An insurer must defend a company accused of violating Illinois’ Biometric Privacy Act, but only after the company’s primary policy limits are exhausted, a federal district court ruled.
New York-based Mitsui Sumitomo Insurance USA Inc. issued several policies to Waukegan, Illinois-based Thermoflex Waukegan LLC, an industrial machinery and equipment company, including commercial general liability and deductibles and umbrella policies, according to Thursday’s order by the U.S. District Court in Chicago in Thermoflex Waukegan LLC v. Mitsui Sumitomo Insurance USA Inc.
Gregory Gates sued Thermoflex in Illinois state court, alleging that they violated BIPA by requiring hourly workers to scan their handprints every time they clocked in and out of work, transferring the data to a third party without permission, and failing to provide them with a publicly available policy or identify its retention schedule or procedures. BIPA requires companies to have a publicly available written policy that sets out a retention schedule that governs how long they retain the biometric data they collect and guidelines for its destruction.
After Mitsui refused to defend or indemnify Thermoflex in the lawsuit, both parties filed cross-motions for summary judgment.
Another district judge previously held that Mitsui had no duty to defend or indemnify Thermoflex under its CGL policies and requested separate hearings on whether it had those duties under its excess and umbrella policies.

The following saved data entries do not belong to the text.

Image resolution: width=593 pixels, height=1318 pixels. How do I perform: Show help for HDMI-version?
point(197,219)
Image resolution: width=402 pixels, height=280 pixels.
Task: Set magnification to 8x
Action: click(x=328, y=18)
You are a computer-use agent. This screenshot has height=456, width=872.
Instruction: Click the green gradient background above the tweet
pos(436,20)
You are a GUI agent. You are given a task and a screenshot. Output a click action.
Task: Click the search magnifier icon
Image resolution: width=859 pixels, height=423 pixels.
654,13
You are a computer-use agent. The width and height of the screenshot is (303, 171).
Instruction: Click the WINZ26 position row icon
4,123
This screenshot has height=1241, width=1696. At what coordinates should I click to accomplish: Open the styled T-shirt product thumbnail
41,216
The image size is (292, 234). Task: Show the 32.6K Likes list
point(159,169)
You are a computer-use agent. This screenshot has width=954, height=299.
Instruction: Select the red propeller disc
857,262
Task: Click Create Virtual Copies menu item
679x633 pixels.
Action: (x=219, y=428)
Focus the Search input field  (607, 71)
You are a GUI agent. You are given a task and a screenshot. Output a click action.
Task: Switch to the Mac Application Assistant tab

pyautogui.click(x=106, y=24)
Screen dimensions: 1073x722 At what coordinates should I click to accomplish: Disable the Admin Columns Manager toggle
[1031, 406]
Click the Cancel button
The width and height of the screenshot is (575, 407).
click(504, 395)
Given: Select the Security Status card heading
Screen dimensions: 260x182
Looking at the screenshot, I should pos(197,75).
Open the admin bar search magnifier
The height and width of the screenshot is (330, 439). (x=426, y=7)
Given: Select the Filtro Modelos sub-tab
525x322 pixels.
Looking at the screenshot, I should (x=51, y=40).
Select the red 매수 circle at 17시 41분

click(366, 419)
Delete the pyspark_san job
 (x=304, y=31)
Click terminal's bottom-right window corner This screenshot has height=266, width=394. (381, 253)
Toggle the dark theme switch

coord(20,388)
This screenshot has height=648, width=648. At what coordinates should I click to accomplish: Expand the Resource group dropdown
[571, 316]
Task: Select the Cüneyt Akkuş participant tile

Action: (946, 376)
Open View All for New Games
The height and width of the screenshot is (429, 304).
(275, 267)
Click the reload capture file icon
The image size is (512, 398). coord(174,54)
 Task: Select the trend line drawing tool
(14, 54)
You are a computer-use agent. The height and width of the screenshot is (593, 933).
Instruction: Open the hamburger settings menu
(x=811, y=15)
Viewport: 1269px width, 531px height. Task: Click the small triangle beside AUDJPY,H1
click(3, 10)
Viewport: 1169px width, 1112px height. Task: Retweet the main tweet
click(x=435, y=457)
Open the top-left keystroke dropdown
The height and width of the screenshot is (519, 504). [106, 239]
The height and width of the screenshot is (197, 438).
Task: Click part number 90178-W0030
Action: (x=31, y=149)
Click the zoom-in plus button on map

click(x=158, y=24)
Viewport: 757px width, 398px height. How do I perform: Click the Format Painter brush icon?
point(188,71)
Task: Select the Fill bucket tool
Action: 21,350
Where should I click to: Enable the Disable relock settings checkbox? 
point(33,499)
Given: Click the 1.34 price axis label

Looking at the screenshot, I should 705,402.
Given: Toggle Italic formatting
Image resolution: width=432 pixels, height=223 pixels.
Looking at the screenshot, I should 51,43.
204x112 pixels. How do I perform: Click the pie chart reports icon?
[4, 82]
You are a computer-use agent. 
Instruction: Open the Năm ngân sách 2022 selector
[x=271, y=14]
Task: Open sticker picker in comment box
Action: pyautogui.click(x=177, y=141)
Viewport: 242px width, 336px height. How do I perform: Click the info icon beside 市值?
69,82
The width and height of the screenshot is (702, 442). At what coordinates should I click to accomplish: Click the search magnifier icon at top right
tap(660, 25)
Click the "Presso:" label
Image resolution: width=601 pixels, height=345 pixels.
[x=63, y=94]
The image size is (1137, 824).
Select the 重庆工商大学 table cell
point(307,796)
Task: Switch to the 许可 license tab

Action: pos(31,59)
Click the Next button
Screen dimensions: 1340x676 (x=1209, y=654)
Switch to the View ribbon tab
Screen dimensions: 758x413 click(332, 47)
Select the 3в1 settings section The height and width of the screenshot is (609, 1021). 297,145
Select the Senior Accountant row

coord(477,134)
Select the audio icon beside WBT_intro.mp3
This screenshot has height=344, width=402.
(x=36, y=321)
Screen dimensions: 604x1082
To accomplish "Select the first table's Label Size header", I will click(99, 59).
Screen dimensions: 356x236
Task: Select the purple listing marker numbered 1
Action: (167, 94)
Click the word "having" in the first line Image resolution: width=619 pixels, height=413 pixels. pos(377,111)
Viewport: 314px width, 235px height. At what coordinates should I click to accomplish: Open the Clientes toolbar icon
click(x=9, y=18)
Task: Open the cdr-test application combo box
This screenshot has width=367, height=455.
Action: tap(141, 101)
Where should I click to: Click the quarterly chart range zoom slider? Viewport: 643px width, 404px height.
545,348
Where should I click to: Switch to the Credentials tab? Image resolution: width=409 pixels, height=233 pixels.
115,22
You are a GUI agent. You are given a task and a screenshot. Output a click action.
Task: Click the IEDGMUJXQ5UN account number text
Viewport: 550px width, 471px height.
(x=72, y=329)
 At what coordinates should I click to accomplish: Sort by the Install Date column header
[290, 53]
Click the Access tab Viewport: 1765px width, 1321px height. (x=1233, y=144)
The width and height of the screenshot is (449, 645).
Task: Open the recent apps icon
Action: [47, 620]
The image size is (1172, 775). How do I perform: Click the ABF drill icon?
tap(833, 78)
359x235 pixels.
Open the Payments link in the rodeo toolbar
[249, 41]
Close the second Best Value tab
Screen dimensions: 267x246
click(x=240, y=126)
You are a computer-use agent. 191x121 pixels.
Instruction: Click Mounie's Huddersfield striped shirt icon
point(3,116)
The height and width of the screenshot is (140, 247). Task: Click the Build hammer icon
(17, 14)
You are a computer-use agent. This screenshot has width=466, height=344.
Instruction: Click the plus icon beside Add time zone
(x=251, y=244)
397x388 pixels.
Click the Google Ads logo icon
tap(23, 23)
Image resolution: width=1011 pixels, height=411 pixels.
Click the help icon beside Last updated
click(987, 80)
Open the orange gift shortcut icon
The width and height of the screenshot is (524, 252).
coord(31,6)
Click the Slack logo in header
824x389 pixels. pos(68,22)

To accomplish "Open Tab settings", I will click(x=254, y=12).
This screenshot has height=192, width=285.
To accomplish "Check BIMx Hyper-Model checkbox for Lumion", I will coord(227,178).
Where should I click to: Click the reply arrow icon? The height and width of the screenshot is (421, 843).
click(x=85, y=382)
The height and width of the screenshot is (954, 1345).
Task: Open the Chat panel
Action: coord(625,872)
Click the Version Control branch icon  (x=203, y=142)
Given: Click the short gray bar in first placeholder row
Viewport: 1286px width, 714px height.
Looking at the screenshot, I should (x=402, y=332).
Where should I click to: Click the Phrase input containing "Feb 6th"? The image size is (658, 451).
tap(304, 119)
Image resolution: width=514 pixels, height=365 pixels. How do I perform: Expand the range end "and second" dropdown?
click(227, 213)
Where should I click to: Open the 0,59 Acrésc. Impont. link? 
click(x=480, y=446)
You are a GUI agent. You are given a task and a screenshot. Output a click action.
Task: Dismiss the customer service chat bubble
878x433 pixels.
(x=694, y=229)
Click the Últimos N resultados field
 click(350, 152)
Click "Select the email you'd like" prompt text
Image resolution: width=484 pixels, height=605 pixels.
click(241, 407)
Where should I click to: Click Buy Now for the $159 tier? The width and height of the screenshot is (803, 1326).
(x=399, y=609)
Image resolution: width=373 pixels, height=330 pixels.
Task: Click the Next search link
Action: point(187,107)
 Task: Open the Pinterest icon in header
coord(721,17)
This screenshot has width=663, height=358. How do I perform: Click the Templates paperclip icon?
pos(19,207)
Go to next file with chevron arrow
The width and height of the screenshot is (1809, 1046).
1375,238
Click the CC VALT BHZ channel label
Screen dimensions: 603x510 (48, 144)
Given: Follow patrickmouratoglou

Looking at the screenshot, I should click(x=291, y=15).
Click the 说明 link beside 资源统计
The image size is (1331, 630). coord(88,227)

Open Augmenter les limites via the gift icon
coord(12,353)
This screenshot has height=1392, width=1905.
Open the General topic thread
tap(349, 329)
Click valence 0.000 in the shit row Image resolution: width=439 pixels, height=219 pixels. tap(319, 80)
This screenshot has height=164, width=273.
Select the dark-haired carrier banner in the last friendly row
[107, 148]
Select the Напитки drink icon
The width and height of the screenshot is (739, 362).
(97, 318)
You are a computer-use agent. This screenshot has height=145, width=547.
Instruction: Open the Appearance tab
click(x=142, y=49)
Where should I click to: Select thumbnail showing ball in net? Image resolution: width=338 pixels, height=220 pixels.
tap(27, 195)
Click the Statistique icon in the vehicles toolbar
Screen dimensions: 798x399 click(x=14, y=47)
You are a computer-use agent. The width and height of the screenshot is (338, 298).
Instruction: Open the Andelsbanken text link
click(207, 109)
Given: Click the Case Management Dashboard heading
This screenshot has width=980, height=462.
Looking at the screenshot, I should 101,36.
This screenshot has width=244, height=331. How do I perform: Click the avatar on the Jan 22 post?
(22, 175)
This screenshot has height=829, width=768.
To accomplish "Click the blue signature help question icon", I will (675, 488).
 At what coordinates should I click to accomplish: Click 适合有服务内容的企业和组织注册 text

The district court, with another judge hearing the case, ruled that Mitsui owes Thermoflex a duty to defend the company under its umbrella policy, which provides coverage for damages Thermoflex becomes legally obligated to pay for “personal and advertising injury”; that exceeds its self-insurance or other insurance coverage , with some exceptions.
Discussing the statutory trespass exclusion, the ruling said: “Without plain meaning of the text, or using canons of construction, the exclusion is ambiguous and must be construed in favor of coverage.”
The ruling also said that the umbrella coverage’s data breach exclusion, while limited to the data breach context, must also be construed in favor of coverage.
Thermoflex attorney David B. Goodman, of the Goodman Law Group in Chicago, said in a statement that the ruling “provides a clear analysis of why the statutory violations and employment-related practice exceptions are either inapplicable or ambiguous and do not excuse insurers from providing a defense for BIPA claims.”
Lawyers for the insurance company did not respond to a request for comment.
In December, a federal district court in New York refused to dismiss a putative class-action lawsuit filed under BIPA against fashion designer Louis Vuitton in connection with its website’s “Virtual Try-On” eyewear feature.